I think we need to call out publications that use people who have no connection or expertise to fatness for opinion pieces on fat. We need to contact their editors, leave comments and ask questions as to why they’re publishing pieces by people who have no qualification to speak on the subject. We need to keep telling our own stories and sharing our own experiences. It’s bloody hard work – as well as having to find the time to do it, one has to have the sanity points to deal with those who think they know your body, your life better than you do, and those who believe that simply by measure of your body, they have the right to treat you as less than human.

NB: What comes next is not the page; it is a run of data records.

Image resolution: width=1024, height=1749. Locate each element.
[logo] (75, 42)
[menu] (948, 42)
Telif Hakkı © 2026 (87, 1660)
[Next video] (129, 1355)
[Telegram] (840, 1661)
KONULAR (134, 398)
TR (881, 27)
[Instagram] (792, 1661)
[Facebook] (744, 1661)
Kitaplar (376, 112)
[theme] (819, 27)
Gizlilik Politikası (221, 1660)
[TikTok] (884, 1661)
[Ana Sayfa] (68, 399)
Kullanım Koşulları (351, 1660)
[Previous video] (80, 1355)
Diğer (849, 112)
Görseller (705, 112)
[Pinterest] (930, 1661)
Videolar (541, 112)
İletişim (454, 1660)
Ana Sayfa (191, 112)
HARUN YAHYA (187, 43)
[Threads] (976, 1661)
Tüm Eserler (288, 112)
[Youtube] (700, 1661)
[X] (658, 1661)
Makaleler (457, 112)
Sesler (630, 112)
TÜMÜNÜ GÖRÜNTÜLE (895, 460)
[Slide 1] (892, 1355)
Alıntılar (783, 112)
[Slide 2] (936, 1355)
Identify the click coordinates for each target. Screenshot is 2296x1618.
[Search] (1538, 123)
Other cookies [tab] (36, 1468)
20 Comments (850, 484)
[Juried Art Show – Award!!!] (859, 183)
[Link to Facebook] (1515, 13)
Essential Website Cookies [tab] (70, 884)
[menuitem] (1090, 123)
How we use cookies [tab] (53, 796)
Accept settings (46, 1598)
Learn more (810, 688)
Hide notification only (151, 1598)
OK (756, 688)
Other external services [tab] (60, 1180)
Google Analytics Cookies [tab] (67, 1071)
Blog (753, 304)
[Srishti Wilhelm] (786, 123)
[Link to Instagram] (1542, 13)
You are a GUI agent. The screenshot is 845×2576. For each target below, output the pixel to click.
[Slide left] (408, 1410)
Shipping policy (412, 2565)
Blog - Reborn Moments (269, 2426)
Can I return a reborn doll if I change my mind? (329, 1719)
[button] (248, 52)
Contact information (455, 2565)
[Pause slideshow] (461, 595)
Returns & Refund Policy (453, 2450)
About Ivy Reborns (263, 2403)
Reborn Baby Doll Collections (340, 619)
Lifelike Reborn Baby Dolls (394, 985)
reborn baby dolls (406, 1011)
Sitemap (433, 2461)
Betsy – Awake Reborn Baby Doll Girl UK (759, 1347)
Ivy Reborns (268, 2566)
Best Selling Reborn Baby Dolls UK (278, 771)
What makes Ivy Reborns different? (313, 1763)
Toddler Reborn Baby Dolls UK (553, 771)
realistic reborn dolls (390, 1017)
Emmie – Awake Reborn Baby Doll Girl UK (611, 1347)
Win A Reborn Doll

That said, I don’t believe it has to be as political or even as wordy as the method I choose, which I think a lot of people assume that fat activism must be. Being a fat person who lives their lives to the full is a radical, radical act in a culture that so openly loathes us. Being a visible fat person – be it through fat fashion, art, prose and poetry, hobbies and sport, or generally just getting out there and enjoying life – your job, your family, your friends, etc. If you can be a proud fat person living your life and sharing it online or anywhere else, without ever mentioning the more political side of fat activism. When someone who has long believed that they are worthless because they have a fat body sees a picture of a fab fatty in a cute outfit, or a proud fatty talking about the job she loves, or her family, or a fatty having fun at the pool, in a dance class, at the park with her kids… their world is opened up to a whole new possibility. It shows a completely different paradigm to the mainstream presentation of life as a fat person.
You are the expert on your life. WE are the experts on life as fat people.
So get out there I say. Live your life. Have fun. Love those in your life who are special to you. Dress in ways that make you feel good. Document your life – blog about your passions/share your photos/make videos/be artistic.
But most of all, in whatever way you can, tell your story. YOU tell it – don’t let a fat loathing society tell it for you.